───── RECORDED INFORMATION

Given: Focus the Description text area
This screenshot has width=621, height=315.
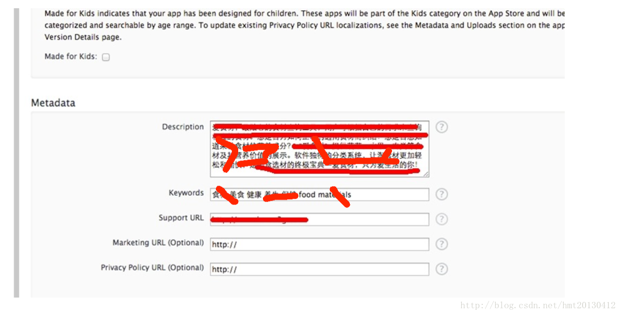Looking at the screenshot, I should (320, 149).
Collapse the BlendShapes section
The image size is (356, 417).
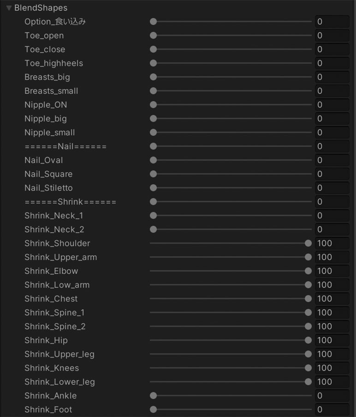(9, 8)
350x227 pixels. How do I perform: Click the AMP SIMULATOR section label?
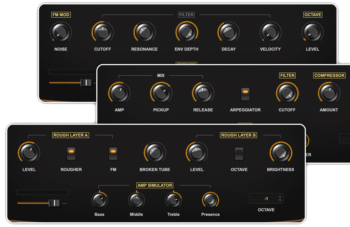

──────────

» **WHAT TO PRODUCE**
Each record needs to be reproduced exactly, and no image should be carried over.

» **ANSWER BOX**
Given: Focus the Description text area
This screenshot has width=621, height=315.
Looking at the screenshot, I should (320, 149).
Collapse the BlendShapes section
The image size is (356, 417).
(9, 8)
350x227 pixels. How do I perform: Click the AMP SIMULATOR section label?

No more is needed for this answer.